Genocide witnesses may be added to Holocaust survivors database (Czech Rep)

The centre of Holocaust history Malach could be extended in future with testimonies on the genocides in Armenia, Cambodia and Rwanda, Martin Smok told journalists at a conference on the first anniversary of the centre Friday.

Smok cooperates with the Shoah Foundation of University of Southern California that has recorded the 52,000 interviews with survivors of concentration camps, particularly Jews, Romanies, German homosexuals, Jehovah's Witnesses and others, since the 1990s.

The database is now accessible at the Mathematical-Physical Faculty of Charles University in Prague.

Smok said the survivors talk about their experience from extermination camps as well as about their fates, emigration and the communist totalitarian regime.

The database is visited mainly by students who need the information for their school works and by historians.

"In Europe the survivors are afraid," Smok said in reply to a question whether the database could be freely accessible on the Internet in the future.

Many of them fear that the data could be abused to persecute their descendants. Another obstacle are laws on personal data protection.

The recordings come from 56 countries of the world and they have been made in 32 languages.

The Malach centre offers for immediate access more than 500 interviews in Czech, further in Slovak and Polish.

The data are physically stored at the University of Southern California, USA.

Besides, they are accessible at another two centres in Europe, in Berlin and Budapest. The whole database is accessible at another 23 places in the world.

The Armenian genocide is blamed on Turks. The Armenians say the massacres and deportations in the years 1915-1917 cost 1.5 million lives. Turkey speaks about 300,000 to 500,000 people. However, it says it was not genocide, but that the Armenians fell victim to the chaos of the last years of the Osmanic Empire.

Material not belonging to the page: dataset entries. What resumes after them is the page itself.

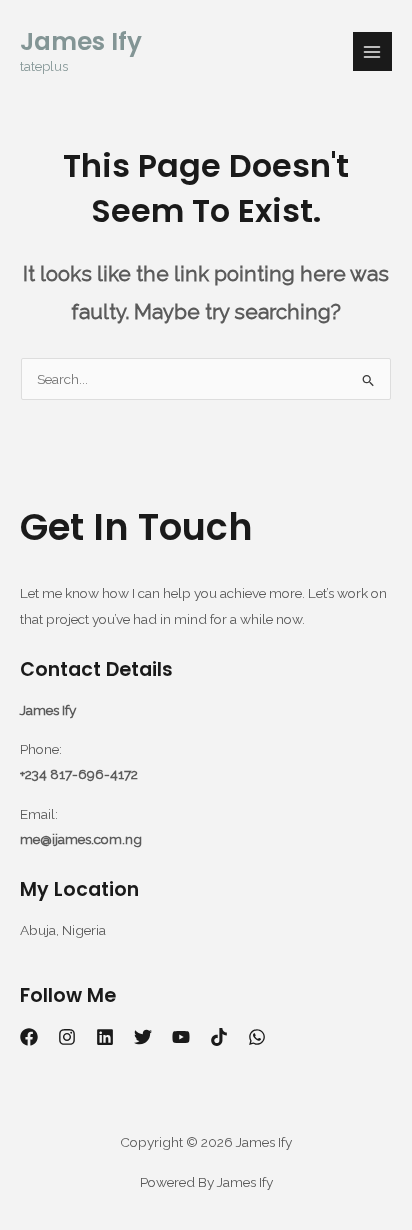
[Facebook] (29, 1037)
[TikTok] (219, 1037)
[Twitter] (143, 1037)
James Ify (81, 41)
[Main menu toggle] (372, 51)
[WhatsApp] (257, 1037)
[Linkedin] (105, 1037)
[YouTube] (181, 1037)
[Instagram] (67, 1037)
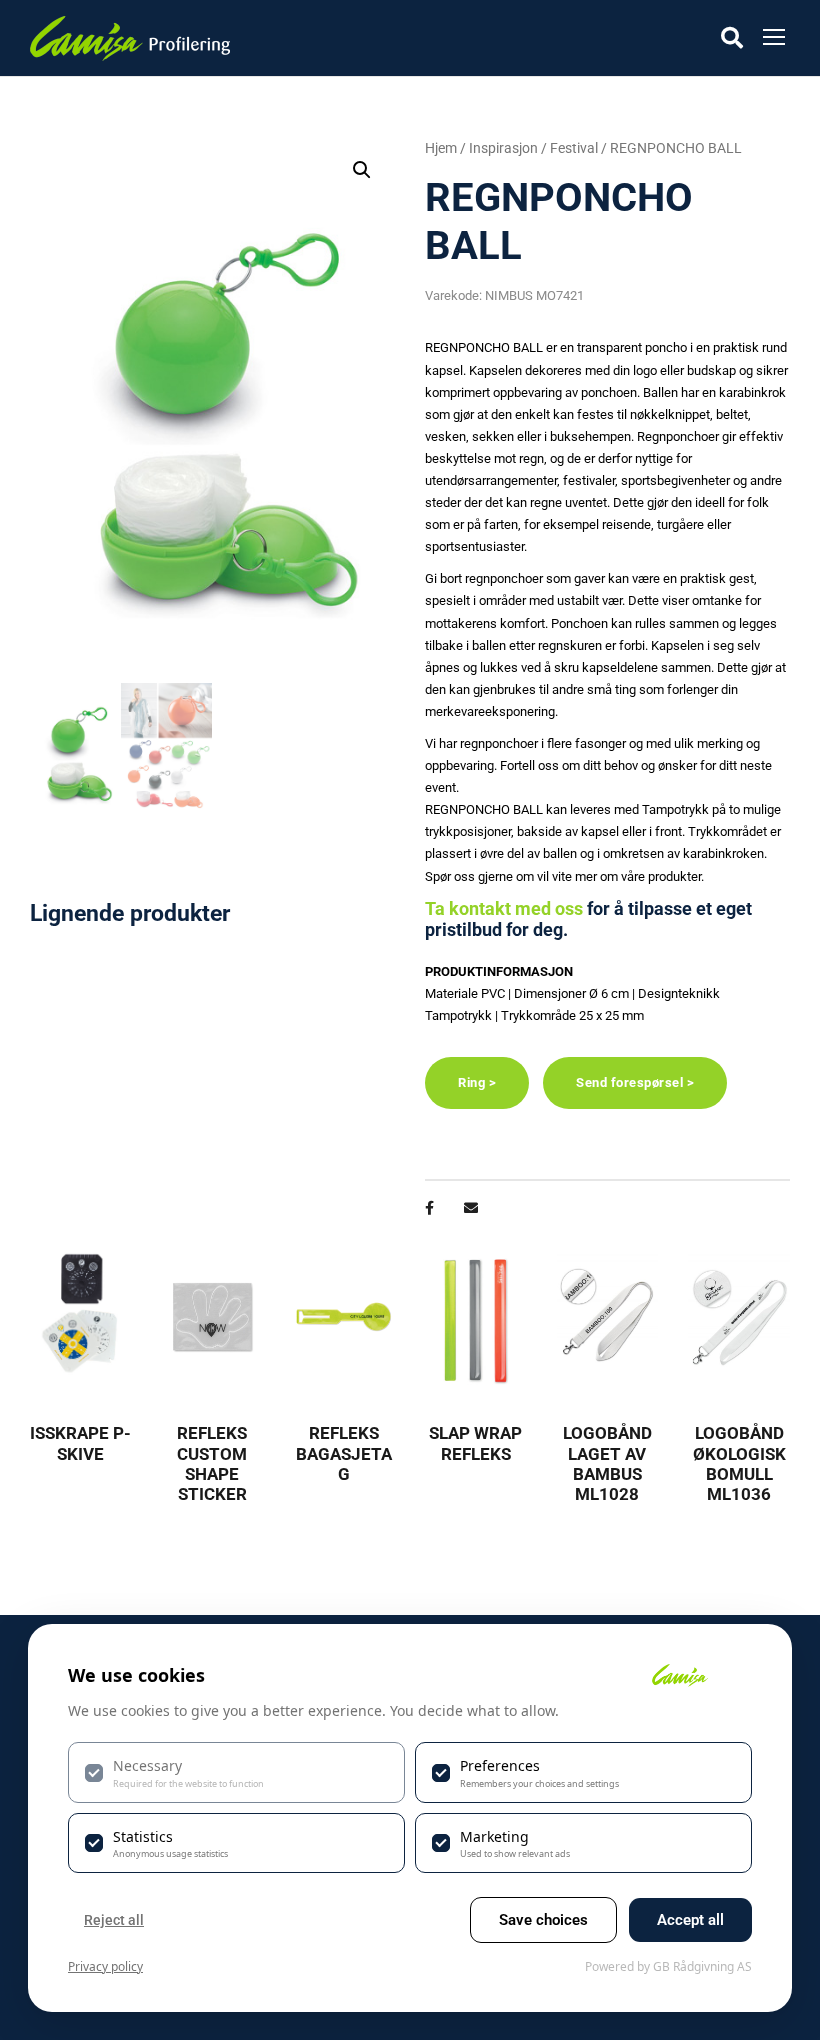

In Cambodia, the communist regime in the latter half of the 1970s murdered 1.7 million people during an attempt to create a class-free agrarian society not knowing money, the rule of law, personal freedom, family relations, independent thinking and technological achievements.

In Rwanda members of the Hutu majority tribe massacred some 800,000 minority Tutsis and dozens of thousands of members of their own ethnicity during a three-month ethnic conflict in 1994.